Epístola (Eccli 51, 1-8. 12) - Confitébor tibi, Dómine, Rex, et collaudábo te Deum Salvatórem meum. Confitébor nómini tuo: quóniam adjútor et protéctor factus es mihi, et liberásti corpus meum a perditióne, a láqueo línguæ iníquæ, et a lábiis operántium mendácium, et in conspéctu astántium factus es mihi adjútor. Et liberásti me secúndum multitúdinem misericórdiæ nóminis tui a rugiéntibus, præparátis ad escam, de mánibus quæréntium ánimam meam, et de portis tribulatiónum, quæ circumdedérunt me: a pressúra flammæ, quæ circúmdedit me, et in médio ignis non sum æstuáta: de altitúdine ventris ínferi, et a lingua coinquináta, et a verbo mendácii, a rege iníquo, et a lingua injústa: laudábit usque ad mortem ánima mea Dóminum: quóniam éruis sustinéntes te, et líberas eos de mánibus géntium, Dómine Deus noster. Eu Vos glorificarei, ó Senhor Rei, e Vos louvarei, ó Deus, meu Salvador. Glorificarei o vosso Nome, porque fostes meu auxílio e meu protetor, e livrastes o meu corpo da perdição, do laço da língua iníqua e dos lábios dos que tramam a mentira; e na presença dos circunstantes fostes o meu auxílio. E livrastes-me, segundo a multidão da misericórdia do vosso Nome, dos que rugiam preparados para me devorar, das mãos dos que buscavam a minha vida, e das portas das tribulações que me cercavam; da violência das chamas que me rodeavam, e no meio do fogo não me queimei; das profundezas do seio do abismo, da língua impura, da palavra mentirosa, do rei iníquo e da língua injusta. A minha alma louvará ao Senhor até a morte, porque livrais os que em Vós confiam e os salvais das mãos das nações, ó Senhor, nosso Deus.

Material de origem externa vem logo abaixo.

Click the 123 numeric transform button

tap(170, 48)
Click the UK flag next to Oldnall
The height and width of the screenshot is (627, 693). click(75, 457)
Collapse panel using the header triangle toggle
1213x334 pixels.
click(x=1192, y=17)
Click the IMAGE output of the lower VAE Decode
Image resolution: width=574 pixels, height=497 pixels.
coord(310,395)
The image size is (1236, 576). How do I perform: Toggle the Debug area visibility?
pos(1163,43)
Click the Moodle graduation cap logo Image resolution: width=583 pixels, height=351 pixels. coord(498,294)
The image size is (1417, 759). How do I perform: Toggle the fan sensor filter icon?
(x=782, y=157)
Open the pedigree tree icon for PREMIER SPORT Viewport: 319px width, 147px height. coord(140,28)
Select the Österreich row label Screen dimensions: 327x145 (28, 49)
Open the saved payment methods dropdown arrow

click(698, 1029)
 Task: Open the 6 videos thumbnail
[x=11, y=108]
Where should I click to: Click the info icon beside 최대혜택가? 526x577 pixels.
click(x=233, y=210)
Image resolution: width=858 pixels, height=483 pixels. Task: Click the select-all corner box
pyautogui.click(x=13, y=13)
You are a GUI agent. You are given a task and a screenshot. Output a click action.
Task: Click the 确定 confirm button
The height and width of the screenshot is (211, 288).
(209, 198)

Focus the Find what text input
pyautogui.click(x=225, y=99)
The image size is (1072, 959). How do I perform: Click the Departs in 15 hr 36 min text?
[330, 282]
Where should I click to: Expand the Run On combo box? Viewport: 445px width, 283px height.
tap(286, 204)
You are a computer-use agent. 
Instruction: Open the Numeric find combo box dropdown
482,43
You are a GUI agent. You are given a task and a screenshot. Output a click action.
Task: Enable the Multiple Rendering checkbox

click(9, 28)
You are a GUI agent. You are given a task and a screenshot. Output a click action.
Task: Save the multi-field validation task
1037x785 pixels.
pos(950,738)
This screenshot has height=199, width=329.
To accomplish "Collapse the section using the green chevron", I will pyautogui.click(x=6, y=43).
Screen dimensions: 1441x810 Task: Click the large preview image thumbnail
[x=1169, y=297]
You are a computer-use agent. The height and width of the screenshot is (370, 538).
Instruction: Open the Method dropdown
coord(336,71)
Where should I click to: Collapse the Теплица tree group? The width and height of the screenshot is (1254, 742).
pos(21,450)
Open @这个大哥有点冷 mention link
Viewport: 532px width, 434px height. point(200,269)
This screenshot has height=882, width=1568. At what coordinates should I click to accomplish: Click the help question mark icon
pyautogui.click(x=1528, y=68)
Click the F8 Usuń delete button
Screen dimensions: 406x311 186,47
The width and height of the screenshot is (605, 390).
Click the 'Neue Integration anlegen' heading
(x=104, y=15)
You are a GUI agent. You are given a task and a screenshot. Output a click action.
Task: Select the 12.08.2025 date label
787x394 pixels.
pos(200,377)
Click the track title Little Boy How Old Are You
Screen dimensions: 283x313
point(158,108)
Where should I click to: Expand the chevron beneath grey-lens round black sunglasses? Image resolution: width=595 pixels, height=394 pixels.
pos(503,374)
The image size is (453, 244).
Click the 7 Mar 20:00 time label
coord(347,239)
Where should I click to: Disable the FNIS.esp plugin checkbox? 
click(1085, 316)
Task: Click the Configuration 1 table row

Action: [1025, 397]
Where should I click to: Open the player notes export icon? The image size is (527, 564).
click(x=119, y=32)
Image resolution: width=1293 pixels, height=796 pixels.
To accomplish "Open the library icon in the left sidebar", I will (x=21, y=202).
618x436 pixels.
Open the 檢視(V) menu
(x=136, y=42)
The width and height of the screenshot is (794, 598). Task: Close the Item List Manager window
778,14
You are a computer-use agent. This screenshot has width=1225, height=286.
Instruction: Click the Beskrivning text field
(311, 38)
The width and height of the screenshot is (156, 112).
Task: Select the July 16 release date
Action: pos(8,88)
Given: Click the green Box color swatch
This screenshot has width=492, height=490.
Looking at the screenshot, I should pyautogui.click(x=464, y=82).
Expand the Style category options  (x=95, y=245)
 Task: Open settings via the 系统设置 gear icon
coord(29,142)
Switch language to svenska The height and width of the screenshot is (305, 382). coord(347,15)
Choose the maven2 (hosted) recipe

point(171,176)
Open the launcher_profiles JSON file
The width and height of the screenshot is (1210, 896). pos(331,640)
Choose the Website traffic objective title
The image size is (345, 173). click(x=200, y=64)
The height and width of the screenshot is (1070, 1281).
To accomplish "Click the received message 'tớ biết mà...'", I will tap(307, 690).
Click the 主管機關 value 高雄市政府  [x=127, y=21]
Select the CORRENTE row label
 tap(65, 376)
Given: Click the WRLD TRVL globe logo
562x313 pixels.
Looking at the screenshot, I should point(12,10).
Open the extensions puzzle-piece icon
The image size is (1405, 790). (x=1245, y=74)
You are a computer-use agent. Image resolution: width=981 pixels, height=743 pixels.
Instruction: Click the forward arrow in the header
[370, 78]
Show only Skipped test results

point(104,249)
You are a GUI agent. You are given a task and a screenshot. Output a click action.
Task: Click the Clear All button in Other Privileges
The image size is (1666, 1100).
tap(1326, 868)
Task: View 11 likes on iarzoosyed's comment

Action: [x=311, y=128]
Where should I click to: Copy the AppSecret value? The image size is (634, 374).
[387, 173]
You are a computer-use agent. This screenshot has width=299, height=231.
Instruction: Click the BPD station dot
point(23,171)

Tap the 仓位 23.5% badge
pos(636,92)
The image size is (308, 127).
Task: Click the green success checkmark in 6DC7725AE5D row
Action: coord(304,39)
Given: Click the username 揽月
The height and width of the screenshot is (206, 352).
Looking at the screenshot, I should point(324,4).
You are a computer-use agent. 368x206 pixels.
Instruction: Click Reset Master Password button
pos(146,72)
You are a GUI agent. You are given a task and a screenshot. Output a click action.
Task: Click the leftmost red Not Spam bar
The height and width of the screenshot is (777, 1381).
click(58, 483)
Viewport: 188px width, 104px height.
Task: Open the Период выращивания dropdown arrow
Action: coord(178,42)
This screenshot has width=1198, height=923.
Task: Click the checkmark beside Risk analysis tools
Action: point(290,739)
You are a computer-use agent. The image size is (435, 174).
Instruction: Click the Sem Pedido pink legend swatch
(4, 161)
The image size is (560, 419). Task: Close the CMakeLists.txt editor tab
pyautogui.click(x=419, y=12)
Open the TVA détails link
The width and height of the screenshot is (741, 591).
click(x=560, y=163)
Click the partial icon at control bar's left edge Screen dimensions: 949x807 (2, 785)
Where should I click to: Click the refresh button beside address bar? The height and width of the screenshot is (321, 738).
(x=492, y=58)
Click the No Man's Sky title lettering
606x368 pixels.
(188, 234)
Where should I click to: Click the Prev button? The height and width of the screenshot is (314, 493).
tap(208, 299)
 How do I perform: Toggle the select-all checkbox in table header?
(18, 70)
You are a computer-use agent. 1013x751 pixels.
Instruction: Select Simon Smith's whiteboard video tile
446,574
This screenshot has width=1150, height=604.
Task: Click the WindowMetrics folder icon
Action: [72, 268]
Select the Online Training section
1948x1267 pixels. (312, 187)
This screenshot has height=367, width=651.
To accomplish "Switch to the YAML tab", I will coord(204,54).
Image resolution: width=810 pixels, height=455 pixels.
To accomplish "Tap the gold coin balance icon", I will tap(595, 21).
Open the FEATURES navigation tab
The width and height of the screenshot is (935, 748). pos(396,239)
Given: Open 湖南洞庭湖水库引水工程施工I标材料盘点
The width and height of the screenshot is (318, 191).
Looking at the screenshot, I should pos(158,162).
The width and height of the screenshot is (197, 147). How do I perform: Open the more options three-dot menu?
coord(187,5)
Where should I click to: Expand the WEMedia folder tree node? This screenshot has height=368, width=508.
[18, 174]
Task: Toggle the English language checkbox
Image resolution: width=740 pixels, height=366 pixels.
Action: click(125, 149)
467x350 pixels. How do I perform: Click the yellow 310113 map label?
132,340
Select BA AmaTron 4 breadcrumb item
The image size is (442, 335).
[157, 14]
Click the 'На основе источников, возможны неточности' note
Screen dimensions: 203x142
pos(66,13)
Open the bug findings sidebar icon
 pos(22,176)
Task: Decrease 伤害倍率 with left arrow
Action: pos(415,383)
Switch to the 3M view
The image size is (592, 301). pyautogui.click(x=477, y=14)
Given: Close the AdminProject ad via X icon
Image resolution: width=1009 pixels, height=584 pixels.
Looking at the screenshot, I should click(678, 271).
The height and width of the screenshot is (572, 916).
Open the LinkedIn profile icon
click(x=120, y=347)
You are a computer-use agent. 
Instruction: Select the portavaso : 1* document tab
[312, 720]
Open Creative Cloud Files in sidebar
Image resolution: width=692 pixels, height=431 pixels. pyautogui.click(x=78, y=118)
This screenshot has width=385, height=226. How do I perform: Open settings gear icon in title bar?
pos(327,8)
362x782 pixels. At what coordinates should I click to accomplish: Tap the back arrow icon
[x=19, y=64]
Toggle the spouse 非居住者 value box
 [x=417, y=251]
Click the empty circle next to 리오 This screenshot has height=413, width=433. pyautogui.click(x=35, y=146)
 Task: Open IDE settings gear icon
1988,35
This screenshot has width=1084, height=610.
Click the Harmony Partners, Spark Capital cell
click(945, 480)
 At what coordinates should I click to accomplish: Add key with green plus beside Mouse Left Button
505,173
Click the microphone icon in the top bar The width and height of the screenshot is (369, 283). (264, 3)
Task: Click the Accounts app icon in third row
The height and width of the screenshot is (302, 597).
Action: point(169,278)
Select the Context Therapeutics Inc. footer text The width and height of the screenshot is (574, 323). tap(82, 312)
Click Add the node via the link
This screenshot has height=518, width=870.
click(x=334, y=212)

Evangelho (Mt 13, 44-52) - In illo témpore: Dixit Jesus discípulis suis parábolam hanc: Símile est regnum cælórum thesáuro abscóndito in agro: quem qui invénit homo, abscóndit, et præ gáudio illíus vadit, et vendit univérsa quæ habet, et emit agrum illum. Íterum símile est regnum cælórum hómini negotiatóri, quærénti bonas margarítas. Invénta autem una pretiósa margaríta, ábiit, et véndidit ómnia quæ hábuit, et emit eam. Íterum símile est regnum cælórum sagénæ missæ in mare, et ex omni génere píscium congregánti. Quam, cum impléta esset, educéntes, et secus litus sedéntes, elegérunt bonos in vasa, malos autem foras misérunt. Sic erit in consummatióne sǽculi: exíbunt Angeli, et separábunt malos de médio justórum, et mittent eos in camínum ignis: ibi erit fletus et stridor déntium. Intellexístis hæc ómnia? Dicunt ei: Etiam. Ait illis: Ídeo omnis scriba doctus in regno cælórum símilis est hómini patrifamílias, qui profert de thesáuro suo nova et vétera. Naquele tempo, disse Jesus a seus discípulos esta parábola: O Reino dos céus é semelhante a um tesouro escondido no campo, o qual um homem encontra e torna a esconder; e, cheio de alegria por isso, vai, vende tudo o que tem e compra aquele campo. O Reino dos céus é também semelhante a um negociante que busca boas pérolas. E, tendo encontrado uma pérola de grande valor, foi, vendeu tudo o que possuía e a comprou. O Reino dos céus é ainda semelhante a uma rede lançada ao mar, que recolhe peixes de toda espécie. Quando está cheia, puxam-na para a praia e, sentando-se, recolhem os bons em cestos e deitam fora os ruins. Assim será no fim dos tempos: sairão os Anjos e separarão os maus do meio dos justos, e os lançarão na fornalha ardente; ali haverá choro e ranger de dentes. Entendestes todas estas coisas? Responderam-lhe: Sim. E Ele disse-lhes: Por isso, todo escriba instruído no Reino dos céus é semelhante a um pai de família que tira do seu tesouro coisas novas e velhas.